Angelbericht Porto Ronco / Lago Maggiore


  Hallo Boardies,

  ich war die Woche im Urlaub am Lago Maggiore und hatte mein Tackle zu Haus gelassen.
  Mir war bekannt, dass man zwar ein Freiangelrecht an den Seen in der Schweiz hat, aber als 
  Angler der normalerweise in Holland den Räubern nachstellt, waren die erlaubten Köder nicht unbedingt die Auswahl, die mich zum Angeln überzeugt hätten.
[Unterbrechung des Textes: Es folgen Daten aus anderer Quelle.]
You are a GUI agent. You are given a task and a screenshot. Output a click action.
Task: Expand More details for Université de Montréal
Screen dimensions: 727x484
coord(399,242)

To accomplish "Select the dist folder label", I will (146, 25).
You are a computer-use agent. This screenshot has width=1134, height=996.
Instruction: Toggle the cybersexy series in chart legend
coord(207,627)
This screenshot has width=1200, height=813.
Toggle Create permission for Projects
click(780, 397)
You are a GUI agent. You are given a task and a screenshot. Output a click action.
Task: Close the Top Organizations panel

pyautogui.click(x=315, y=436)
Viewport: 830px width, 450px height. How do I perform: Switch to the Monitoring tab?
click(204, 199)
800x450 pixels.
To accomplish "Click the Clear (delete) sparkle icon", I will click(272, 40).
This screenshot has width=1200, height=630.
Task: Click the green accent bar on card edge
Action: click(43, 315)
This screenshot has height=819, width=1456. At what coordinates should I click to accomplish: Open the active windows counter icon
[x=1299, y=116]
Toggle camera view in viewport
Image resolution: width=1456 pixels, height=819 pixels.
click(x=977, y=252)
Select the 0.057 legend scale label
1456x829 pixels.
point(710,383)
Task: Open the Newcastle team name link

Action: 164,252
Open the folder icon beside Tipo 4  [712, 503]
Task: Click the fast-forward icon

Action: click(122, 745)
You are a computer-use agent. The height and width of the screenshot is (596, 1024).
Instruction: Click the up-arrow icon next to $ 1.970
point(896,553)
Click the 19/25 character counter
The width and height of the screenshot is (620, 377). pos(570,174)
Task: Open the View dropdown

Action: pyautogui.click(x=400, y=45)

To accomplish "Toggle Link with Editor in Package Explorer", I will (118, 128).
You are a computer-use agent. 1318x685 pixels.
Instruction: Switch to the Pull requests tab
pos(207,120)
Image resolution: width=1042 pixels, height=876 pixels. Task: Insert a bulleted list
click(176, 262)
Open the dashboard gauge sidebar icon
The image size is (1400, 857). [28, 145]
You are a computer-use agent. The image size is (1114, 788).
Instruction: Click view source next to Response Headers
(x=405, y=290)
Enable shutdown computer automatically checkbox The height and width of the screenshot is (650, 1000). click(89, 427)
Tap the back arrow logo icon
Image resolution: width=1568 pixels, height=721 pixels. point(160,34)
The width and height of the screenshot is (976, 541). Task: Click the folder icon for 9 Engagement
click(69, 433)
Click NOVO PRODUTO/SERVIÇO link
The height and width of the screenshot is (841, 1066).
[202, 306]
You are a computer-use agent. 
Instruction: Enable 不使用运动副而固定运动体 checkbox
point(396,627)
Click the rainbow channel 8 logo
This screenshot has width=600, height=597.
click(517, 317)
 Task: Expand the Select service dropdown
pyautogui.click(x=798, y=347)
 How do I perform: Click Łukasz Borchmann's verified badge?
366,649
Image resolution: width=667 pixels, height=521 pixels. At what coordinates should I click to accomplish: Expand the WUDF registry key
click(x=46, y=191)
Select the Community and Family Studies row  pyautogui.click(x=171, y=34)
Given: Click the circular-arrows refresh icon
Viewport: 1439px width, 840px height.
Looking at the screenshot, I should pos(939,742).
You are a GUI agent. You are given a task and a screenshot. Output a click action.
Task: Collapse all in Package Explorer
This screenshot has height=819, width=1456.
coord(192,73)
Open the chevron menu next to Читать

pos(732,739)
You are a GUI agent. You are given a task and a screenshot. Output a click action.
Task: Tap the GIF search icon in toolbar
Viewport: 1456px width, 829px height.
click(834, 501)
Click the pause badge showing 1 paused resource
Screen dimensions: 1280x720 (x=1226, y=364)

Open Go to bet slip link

  Es kam, wie so oft, ganz anders….

  Am Montag bin ich mit meiner Freundin mal die Treppe zum Steg runter gegangen. 
  Wir wollten uns die Tage eigentlich nur was sonnen und baden. Jedoch sahen wir recht viele Nasen und andere Friedfische – das brachte mich auf die Idee mal zu schaun, wie viele Fische man mit Brot anlocken könnte. Kaum am Steg wieder angekommen und das Brot reingekrümmelt, tummelten sich die Fische an der Oberfläche. 
  Daraufhin ging ich wieder hoch und kam mit einer Schnur, einem Korken und einem behelfsmäßigen Haken wieder zurück. Als der erste Fisch darauf anbiss, packte mich wider Erwarten das Angelfieber (oder sollte man Jagdinstikt sagen).:q
  Also noch am selben Tag ab nach Brissago und dort im Laden ein Komplett-Set der Marke Okuma gekauft, (1,80m Tele, 5-15WG, 10 Haken, ein Schwimmer und ein wenig Blei für keine 50 SFR). Nachmittags die Angel mit Brot beködert und ab da fing ein sehr schöner und unverhoffter „Angelurlaub“ an.
  Ich bin es halt gewohnt, in Holland sehr lang auf einen guten Fang zu warten, am Lago Maggiore war dies jedoch ganz anders. Der Platz zum Angeln war auch ideal. Am Steg ging es direkt 4 Meter in die Tiefe und von da aus recht schnell steil ab. Das Nachstellen der Fische verlief meistens wie folgt:

  Je nach Tageszeit erst einmal ausloten, auf welcher Tiefe die Bisse zu verzeichnen waren.
  Angel ruhig halten und hoffen, dass das Brot geschluckt wird. Und das ging einfacher, als ich gedacht hätte. Es entwickelte sich quasi zum Vertikalangeln auf Friedfisch. Und die Friedfische waren, dank der leichten Rute, ein toller Drill!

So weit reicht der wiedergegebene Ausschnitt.